Medical Cannabis for Diabetes

Here are some of the medical cannabis research studies that have been conducted into the use of medical cannabis for diabetes.

Elevated CB1 and GPR55 receptor expression in proximal tubule cells and whole kidney exposed to diabetic conditions.
2014 December

College of Health and Biomedicine, Victoria University, Melbourne, Australia.

Cannabinoids may protect damage to the kidneys in diabetes.

Hyperglycaemia increases the risk of developing diabetic nephropathy, with primary targets in the glomerulus and proximal tubule. Importantly, glomerular damage in the kidney leads to elevated albumin levels in the filtrate, which contributes to tubular structural modifications that leads to dysfunction. Diabetes alters the endocannabinoid system in a number of target organs, with previous research characterising tissue-specific changes in the expression of the cannabinoid receptor 1 (CB1 ) and putative cannabinoid receptor, GPR55, in diabetes. Despite a functional role for the cannabinoid system in the kidney, there has been little investigation into changes in the expression of CB1 and GPR55 in the proximal tubule under diabetic conditions. CB1 and GPR55 mRNA and protein levels were quantified in cultured human kidney (HK2) cells, treated with either elevated glucose or albumin in isolation and in combination, for a period of 4, 6, 18 or 24 hours. In addition, CB1 and GPR55 protein expression was characterized in whole kidney lysate from streptozotocin (STZ) induced diabetic Sprague Dawley rats. In vitro, exposure to elevated glucose and albumin increased both CB1 and GPR55 mRNA and protein expression in proximal tubule cells in a time-dependant manner. In whole kidney of STZ-induced diabetic rats, CB1 protein was upregulated, whereas GPR55 protein concentration was not altered.

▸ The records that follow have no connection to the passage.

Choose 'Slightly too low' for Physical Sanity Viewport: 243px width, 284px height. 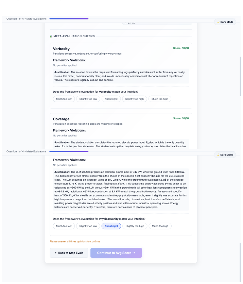(x=88, y=226)
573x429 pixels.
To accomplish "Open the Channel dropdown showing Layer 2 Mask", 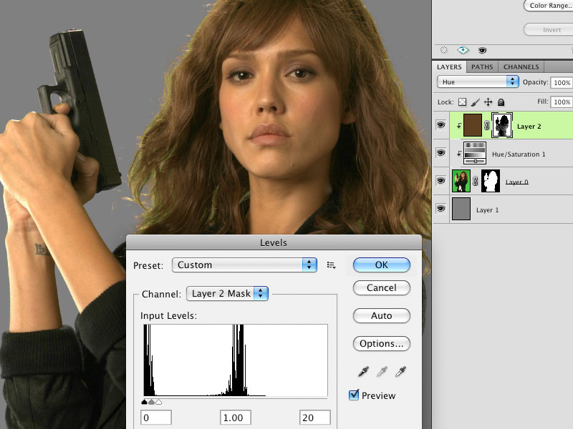I will click(x=226, y=293).
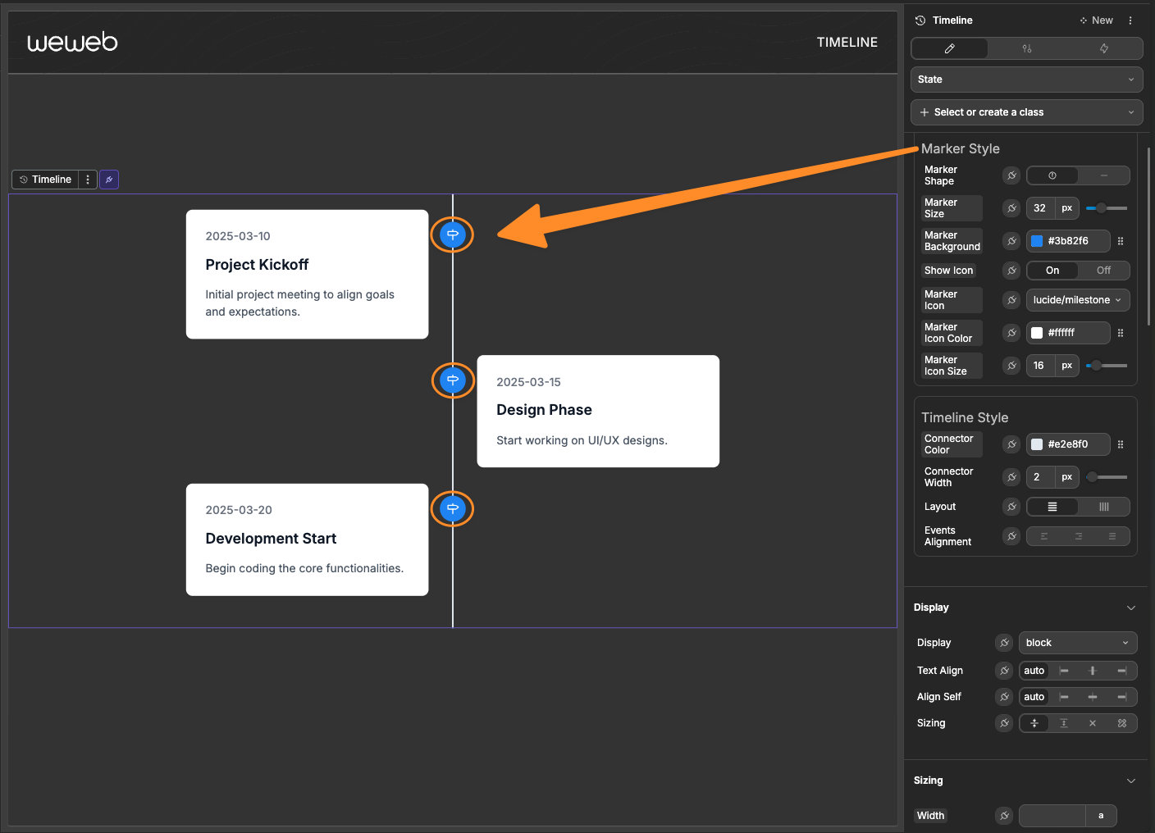Click the lightning icon next to the Timeline breadcrumb
The width and height of the screenshot is (1155, 833).
[109, 179]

Thus, expression of CB1 and GPR55 in proximal tubules is altered in response to exposure to elevated levels of glucose and albumin.

Further investigations should determine if these receptors are effective physiological targets for the treatment and prevention of diabetic nephropathy.

Therapeutic Cannabis Vs Medical Marijuana

Is there a difference between medical cannabis and medical marijuana? No, not really. The general population tends to refer to cannabis as marijuana, but those involved in the research and medical use of it tend to refer to it as cannabis because that’s its scientific name and because marijuana is associated with the recreational use. (It’s also sometimes referred to as medicinal hemp oil.)